Dodi tergeletak di kamar tidurnya dengan rasa campuraduk. seolah tak ada pilihan lain. melawan restu apakah hal yang mungkin jikalau hubungan terlarangnya dengan Jabar yang jelas tabu dan sangat mustahil untuk mendapat doa restu ibu.
Matanya terpejam dalam rasa kebas nan ganjil menggerogoti badannya. semua orang patah hati atau semacamnya pasti tahu bagaimana rasanya, yah, antara mimpi dan nyata. Belum lagi, ia memikirkan bahwa besok masih harus bertemu langsung dengan Dini, gadis yang samar ia kenal waktu kecil saat taman kanak-kanak, juga karena rumah mereka hanya terjeda lima petak rumah tetangga.
Ponselnya bergetar, ada beberapa baris teks dari Jabar pada pita layar pemberitahuan namun tak mampu Dodi ketuk pintasan untuk balas pesan.

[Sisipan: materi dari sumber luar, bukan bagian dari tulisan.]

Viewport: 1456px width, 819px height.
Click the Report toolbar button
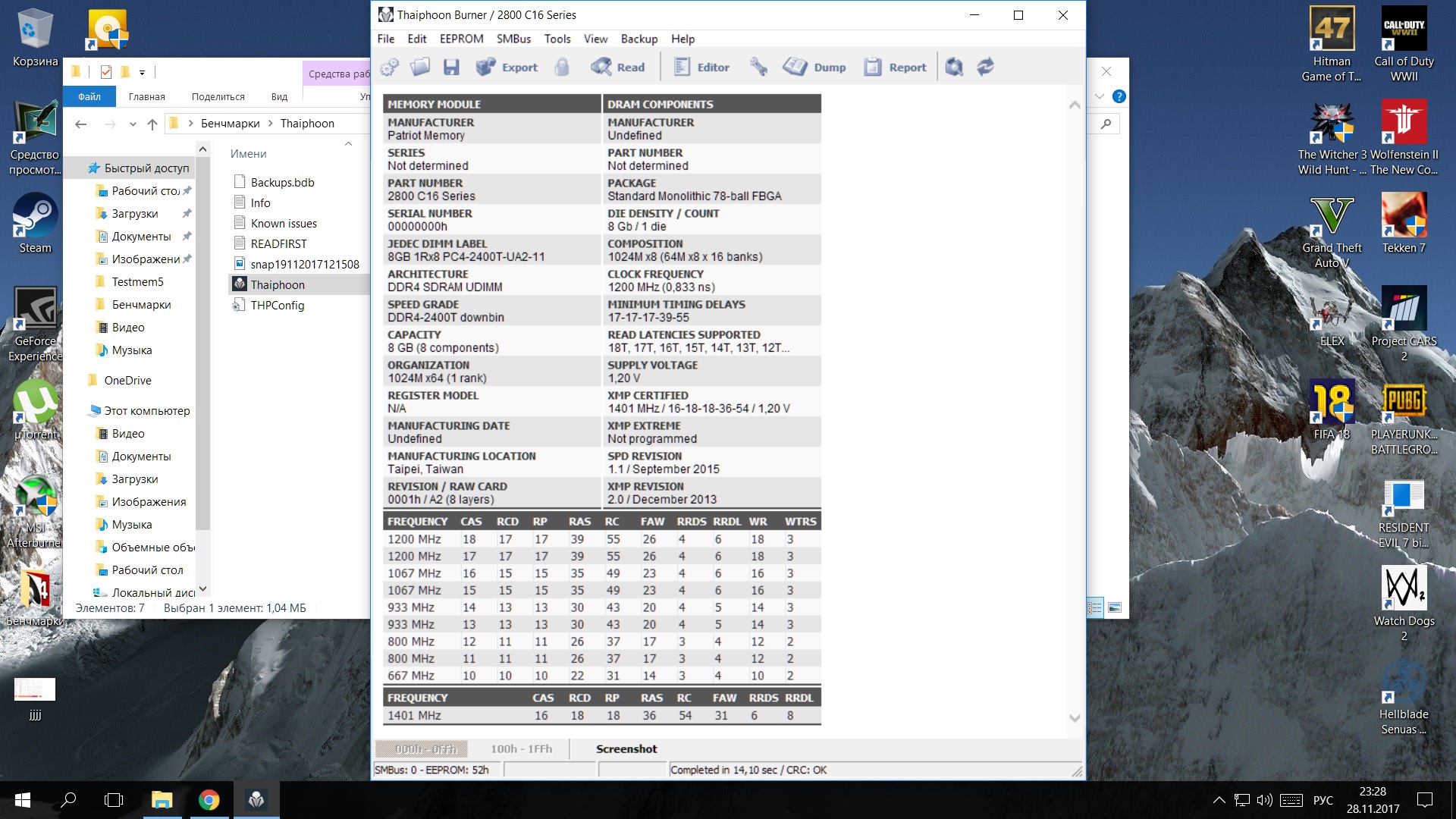point(896,67)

“Di, udah sampai jam berapa tadi?”
“kok ngga kasih kabar?”
“ya sudah met istirahat ya libby.”
Libby dan Liebbo adalah kode panggilan kasih sayang antara Jabar dan Dodi, entah siapa yang pertama memberikan ide. tapi yang jelas, sejak mereka saling bepergian bersama, panggilan itu terbentuk dengan alamiah. mengalir bagai air sungai yang didamba samudera. tanpa ada keterpaksaan.
Jabar, aku minta maaf. jika kelak aku benar-benar tak bisa melawan kehendak ibuku. aku harus jadi anak tunggal yang baik untuk ibuku. Mungkin begitulah batin Dodi jika dapat berucap. tapi nyatanya hanya air mata berlinang bahasa tubuh yang mampu Dodi tunjukkan pada malam menuju sabtu itu.
Esok pagi saat membuka mata, Dodi berharap semua yang terjadi ini hanya halusinasi.